» Task item
Would you retype every line below without changing anything?

» Information given
----

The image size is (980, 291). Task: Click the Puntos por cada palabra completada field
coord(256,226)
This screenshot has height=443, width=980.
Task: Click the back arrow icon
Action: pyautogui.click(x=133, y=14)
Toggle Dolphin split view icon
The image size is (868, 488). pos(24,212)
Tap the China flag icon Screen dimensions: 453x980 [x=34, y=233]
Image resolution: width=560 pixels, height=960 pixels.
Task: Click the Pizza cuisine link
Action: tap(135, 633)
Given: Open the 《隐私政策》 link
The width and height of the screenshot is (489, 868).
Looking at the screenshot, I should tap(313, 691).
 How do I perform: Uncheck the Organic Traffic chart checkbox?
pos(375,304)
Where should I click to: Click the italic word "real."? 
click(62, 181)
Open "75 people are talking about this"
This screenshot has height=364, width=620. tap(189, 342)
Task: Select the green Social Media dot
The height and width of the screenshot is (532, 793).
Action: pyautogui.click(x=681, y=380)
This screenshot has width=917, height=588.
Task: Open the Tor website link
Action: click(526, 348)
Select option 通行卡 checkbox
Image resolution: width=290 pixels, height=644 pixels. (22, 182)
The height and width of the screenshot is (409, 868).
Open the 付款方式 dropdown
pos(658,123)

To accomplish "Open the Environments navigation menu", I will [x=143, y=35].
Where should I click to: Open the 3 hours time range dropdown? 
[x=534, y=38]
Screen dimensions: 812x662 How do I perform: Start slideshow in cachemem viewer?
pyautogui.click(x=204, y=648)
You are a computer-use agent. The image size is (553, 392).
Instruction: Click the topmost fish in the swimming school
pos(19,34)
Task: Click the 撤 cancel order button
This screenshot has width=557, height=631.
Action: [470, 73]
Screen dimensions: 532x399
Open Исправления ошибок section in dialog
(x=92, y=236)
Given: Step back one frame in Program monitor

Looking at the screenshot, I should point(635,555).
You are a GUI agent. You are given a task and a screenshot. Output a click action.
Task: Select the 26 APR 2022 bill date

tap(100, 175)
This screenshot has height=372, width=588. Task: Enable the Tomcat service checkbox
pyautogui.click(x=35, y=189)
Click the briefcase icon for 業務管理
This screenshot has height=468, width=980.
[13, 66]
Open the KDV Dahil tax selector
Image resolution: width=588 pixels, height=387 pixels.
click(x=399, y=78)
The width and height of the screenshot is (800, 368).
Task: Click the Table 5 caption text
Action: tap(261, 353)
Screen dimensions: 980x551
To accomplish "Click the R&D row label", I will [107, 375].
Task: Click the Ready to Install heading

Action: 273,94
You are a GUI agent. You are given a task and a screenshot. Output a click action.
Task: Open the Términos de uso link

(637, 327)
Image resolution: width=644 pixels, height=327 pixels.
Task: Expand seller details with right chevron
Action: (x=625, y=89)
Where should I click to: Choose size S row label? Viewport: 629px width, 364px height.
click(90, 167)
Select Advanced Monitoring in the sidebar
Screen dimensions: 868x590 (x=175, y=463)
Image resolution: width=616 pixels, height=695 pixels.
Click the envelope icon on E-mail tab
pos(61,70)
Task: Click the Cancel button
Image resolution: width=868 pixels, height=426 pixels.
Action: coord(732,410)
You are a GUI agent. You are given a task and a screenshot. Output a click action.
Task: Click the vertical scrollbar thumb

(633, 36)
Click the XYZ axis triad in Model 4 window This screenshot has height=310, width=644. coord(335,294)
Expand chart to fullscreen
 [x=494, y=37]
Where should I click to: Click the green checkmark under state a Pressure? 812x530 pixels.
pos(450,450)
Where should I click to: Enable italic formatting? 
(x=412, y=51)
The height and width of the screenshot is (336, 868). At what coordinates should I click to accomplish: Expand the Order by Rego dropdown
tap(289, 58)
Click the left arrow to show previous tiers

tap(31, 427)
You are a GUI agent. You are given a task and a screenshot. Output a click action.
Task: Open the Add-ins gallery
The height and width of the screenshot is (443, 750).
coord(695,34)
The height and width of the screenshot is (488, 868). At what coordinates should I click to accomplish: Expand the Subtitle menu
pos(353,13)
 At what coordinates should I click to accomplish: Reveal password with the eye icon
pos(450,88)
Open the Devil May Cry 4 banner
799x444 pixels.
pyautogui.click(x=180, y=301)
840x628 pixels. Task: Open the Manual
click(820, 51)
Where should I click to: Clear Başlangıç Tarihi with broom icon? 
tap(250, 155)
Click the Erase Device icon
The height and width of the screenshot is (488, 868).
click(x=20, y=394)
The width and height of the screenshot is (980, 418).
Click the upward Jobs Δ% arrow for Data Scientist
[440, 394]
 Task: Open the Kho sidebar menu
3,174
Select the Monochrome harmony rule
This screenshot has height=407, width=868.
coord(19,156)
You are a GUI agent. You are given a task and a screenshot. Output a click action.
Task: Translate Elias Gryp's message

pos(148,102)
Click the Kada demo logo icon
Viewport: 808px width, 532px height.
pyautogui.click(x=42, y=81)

----

» Exercise output
The image size is (980, 291). Task: Click the Puntos por cada palabra completada field
coord(256,226)
This screenshot has height=443, width=980.
Task: Click the back arrow icon
Action: pyautogui.click(x=133, y=14)
Toggle Dolphin split view icon
The image size is (868, 488). pos(24,212)
Tap the China flag icon Screen dimensions: 453x980 [x=34, y=233]
Image resolution: width=560 pixels, height=960 pixels.
Task: Click the Pizza cuisine link
Action: tap(135, 633)
Given: Open the 《隐私政策》 link
The width and height of the screenshot is (489, 868).
Looking at the screenshot, I should tap(313, 691).
 How do I perform: Uncheck the Organic Traffic chart checkbox?
pos(375,304)
Where should I click to: Click the italic word "real."? 
click(62, 181)
Open "75 people are talking about this"
This screenshot has height=364, width=620. tap(189, 342)
Task: Select the green Social Media dot
The height and width of the screenshot is (532, 793).
Action: pyautogui.click(x=681, y=380)
This screenshot has width=917, height=588.
Task: Open the Tor website link
Action: click(526, 348)
Select option 通行卡 checkbox
Image resolution: width=290 pixels, height=644 pixels. (22, 182)
The height and width of the screenshot is (409, 868).
Open the 付款方式 dropdown
pos(658,123)

To accomplish "Open the Environments navigation menu", I will [x=143, y=35].
Where should I click to: Open the 3 hours time range dropdown? 
[x=534, y=38]
Screen dimensions: 812x662 How do I perform: Start slideshow in cachemem viewer?
pyautogui.click(x=204, y=648)
You are a computer-use agent. The image size is (553, 392).
Instruction: Click the topmost fish in the swimming school
pos(19,34)
Task: Click the 撤 cancel order button
This screenshot has width=557, height=631.
Action: [470, 73]
Screen dimensions: 532x399
Open Исправления ошибок section in dialog
(x=92, y=236)
Given: Step back one frame in Program monitor

Looking at the screenshot, I should point(635,555).
You are a GUI agent. You are given a task and a screenshot. Output a click action.
Task: Select the 26 APR 2022 bill date

tap(100, 175)
This screenshot has height=372, width=588. Task: Enable the Tomcat service checkbox
pyautogui.click(x=35, y=189)
Click the briefcase icon for 業務管理
This screenshot has height=468, width=980.
[13, 66]
Open the KDV Dahil tax selector
Image resolution: width=588 pixels, height=387 pixels.
click(x=399, y=78)
The width and height of the screenshot is (800, 368).
Task: Click the Table 5 caption text
Action: tap(261, 353)
Screen dimensions: 980x551
To accomplish "Click the R&D row label", I will [107, 375].
Task: Click the Ready to Install heading

Action: 273,94
You are a GUI agent. You are given a task and a screenshot. Output a click action.
Task: Open the Términos de uso link

(637, 327)
Image resolution: width=644 pixels, height=327 pixels.
Task: Expand seller details with right chevron
Action: (x=625, y=89)
Where should I click to: Choose size S row label? Viewport: 629px width, 364px height.
click(90, 167)
Select Advanced Monitoring in the sidebar
Screen dimensions: 868x590 (x=175, y=463)
Image resolution: width=616 pixels, height=695 pixels.
Click the envelope icon on E-mail tab
pos(61,70)
Task: Click the Cancel button
Image resolution: width=868 pixels, height=426 pixels.
Action: coord(732,410)
You are a GUI agent. You are given a task and a screenshot. Output a click action.
Task: Click the vertical scrollbar thumb

(633, 36)
Click the XYZ axis triad in Model 4 window This screenshot has height=310, width=644. coord(335,294)
Expand chart to fullscreen
 [x=494, y=37]
Where should I click to: Click the green checkmark under state a Pressure? 812x530 pixels.
pos(450,450)
Where should I click to: Enable italic formatting? 
(x=412, y=51)
The height and width of the screenshot is (336, 868). At what coordinates should I click to accomplish: Expand the Order by Rego dropdown
tap(289, 58)
Click the left arrow to show previous tiers

tap(31, 427)
You are a GUI agent. You are given a task and a screenshot. Output a click action.
Task: Open the Add-ins gallery
The height and width of the screenshot is (443, 750).
coord(695,34)
The height and width of the screenshot is (488, 868). At what coordinates should I click to accomplish: Expand the Subtitle menu
pos(353,13)
 At what coordinates should I click to accomplish: Reveal password with the eye icon
pos(450,88)
Open the Devil May Cry 4 banner
799x444 pixels.
pyautogui.click(x=180, y=301)
840x628 pixels. Task: Open the Manual
click(820, 51)
Where should I click to: Clear Başlangıç Tarihi with broom icon? 
tap(250, 155)
Click the Erase Device icon
The height and width of the screenshot is (488, 868).
click(x=20, y=394)
The width and height of the screenshot is (980, 418).
Click the upward Jobs Δ% arrow for Data Scientist
[440, 394]
 Task: Open the Kho sidebar menu
3,174
Select the Monochrome harmony rule
This screenshot has height=407, width=868.
coord(19,156)
You are a GUI agent. You are given a task and a screenshot. Output a click action.
Task: Translate Elias Gryp's message

pos(148,102)
Click the Kada demo logo icon
Viewport: 808px width, 532px height.
pyautogui.click(x=42, y=81)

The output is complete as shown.